By Jacob Sahms

In the midst of a pandemic, the true character of people has been revealed by the crucible of the situation, by their level of panic, compassion, and resolve in the midst of unseen forces. How do they treat others? What do they value? When push comes to shove, will they prove resilient? In the AppleTV+ original animated comedy Central Park, creators Josh Gad and Loren Bouchard (Bob’s Burgers) are asking questions about what it means to be human in the midst of community, with Manhattan’s famous urban park as the backdrop.

In the comedy, Gad plays the unreliable narrator Birdie, who literally sings his way around the park, telling stories of the inhabitants. At the center of all of this is park caretaker Owen Tillerman (Leslie Odom Jr.), his journalist wife Paige (Kathryn Hahn), and their biracial children Molly (Kristen Bell) and Cole (Tituss Burgess). They are the “good” guys, even while periodically confused or misguided in their efforts, as normal people are but selflessly; on the other side is the nefarious Bitsy Brandenham (Stanley Tucci) and her assistant, Helen (Daveed Diggs). The Tillermans exist in a world where people can come and enjoy the Park, while Brandenham represents some rich entrepreneurs who want to buy up the park and sell it for profit. Egads!

Four episodes in, the show is musical, witty, whimsical, and laugh-out loud funny, with a tendency to err on the side of immature. Just don’t assume that everything is put out there just to draw a wry chuckle from the audience.

With songs like “Weirdos Make Great Super Heroes,” Bouchard says that the underdog is elevated but there’s more going on than just putting “bright colors on the screen and making a few people laugh.”

“We imagined a world where the park itself is fragile and needs to be protected,” he shared recently in a quarantine-influenced digital roundtable. It’s a world that looks different than it did a few months ago, when they were recruiting friends of Gad’s to do things like play an old lady as Tucci does. Even while they were drawing the beauty of the trees and flowers, and balancing it with the cracks in the sidewalk and the gum stuck to the pavement, they were capturing the look and sound of a city park that’s now the site of a Samaritan’s Purse hospital.

“Central Park is a place that we all feel like we know even if we’ve never been there, and it’s big enough that we can tell lots of stories. The caretaker’s family worried about the sprinkler heads and the trash pickup. It felt like a unique place to tell stories – even more iconic responsibility with people from all over the world.”

And yet, now, it means even more, doesn’t it?

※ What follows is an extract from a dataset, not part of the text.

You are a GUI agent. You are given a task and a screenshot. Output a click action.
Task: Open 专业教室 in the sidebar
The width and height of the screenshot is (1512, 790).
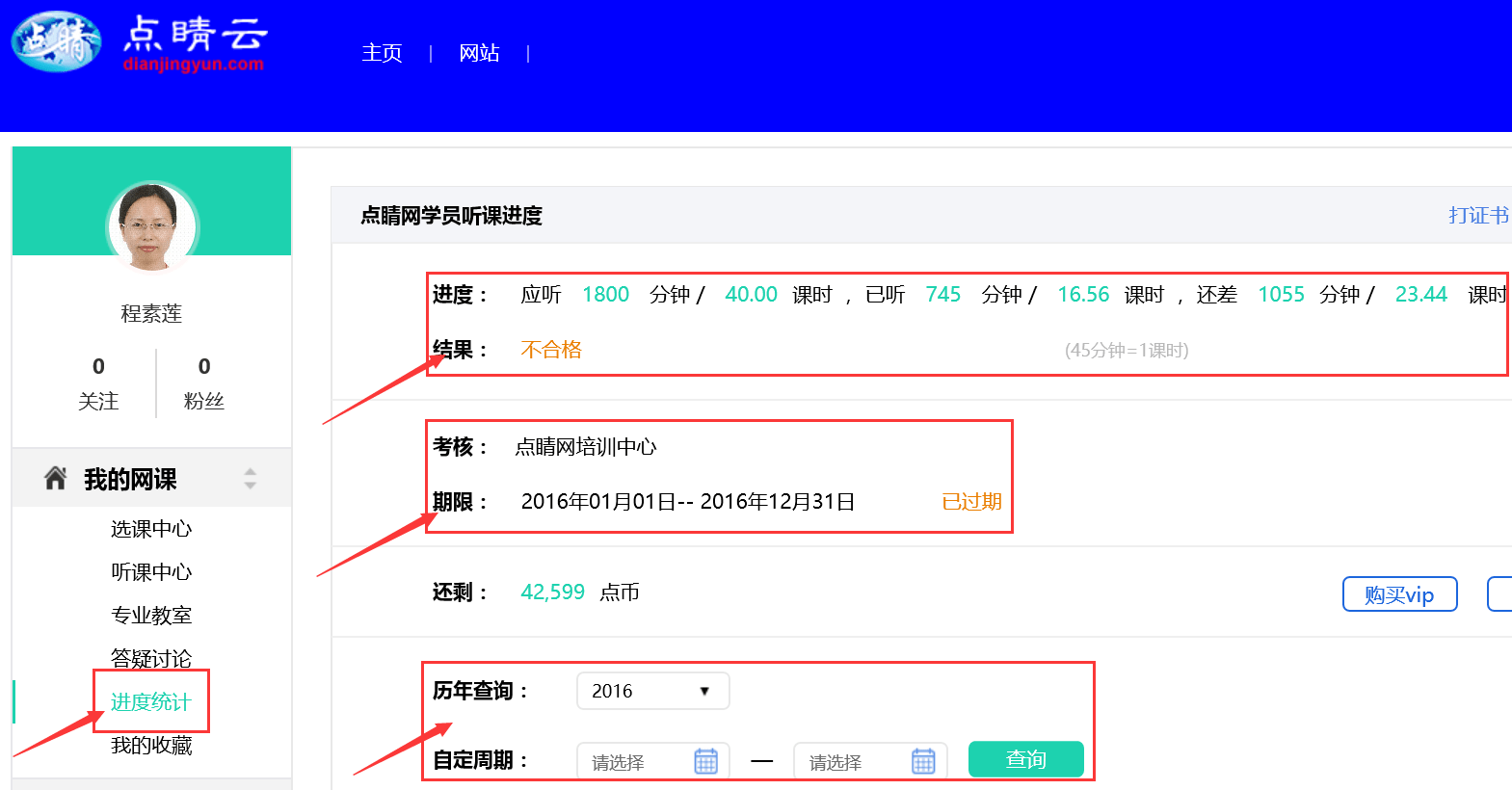pos(151,616)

“I like thinking about [where we all fit] even in the midst of Bob’s. What does the restaurant mean to the town or the street it’s on? With Central Park, we start from a bigger place – we were excited about telling the story and we realized it didn’t feel like it was fragile enough. Because we get to invent the reality and tweak it, we decided to use a villain who was bringing blood money from all over the world with shadow investors to bring our characters up against it. What does it mean to preserve public space? In the middle of the pandemic, it feels even more fragile when we realize it in the midst of this. It feels like a good story even in the best of times, for those making it but then there are people who are really struggling and this is a reminder of the tension.”

With just a few weeks to the airing of the first episode, Bouchard remembers experiencing the first time they showed clips of their creation to the Apple executives. He remembers their excitement, and the moment that they connected with the story in the way he had.

“Apple was really excited about the show. We had this blessed experience of making a few minutes of animation and then just experiencing a thrilling emotion in the room – I had been so close and got to see it through someone else’s eyes. It was beautiful.”

Now, fans of Bouchard’s and Gad’s will have to wait and see, if they too can feel the magic of a stroll through Central Park.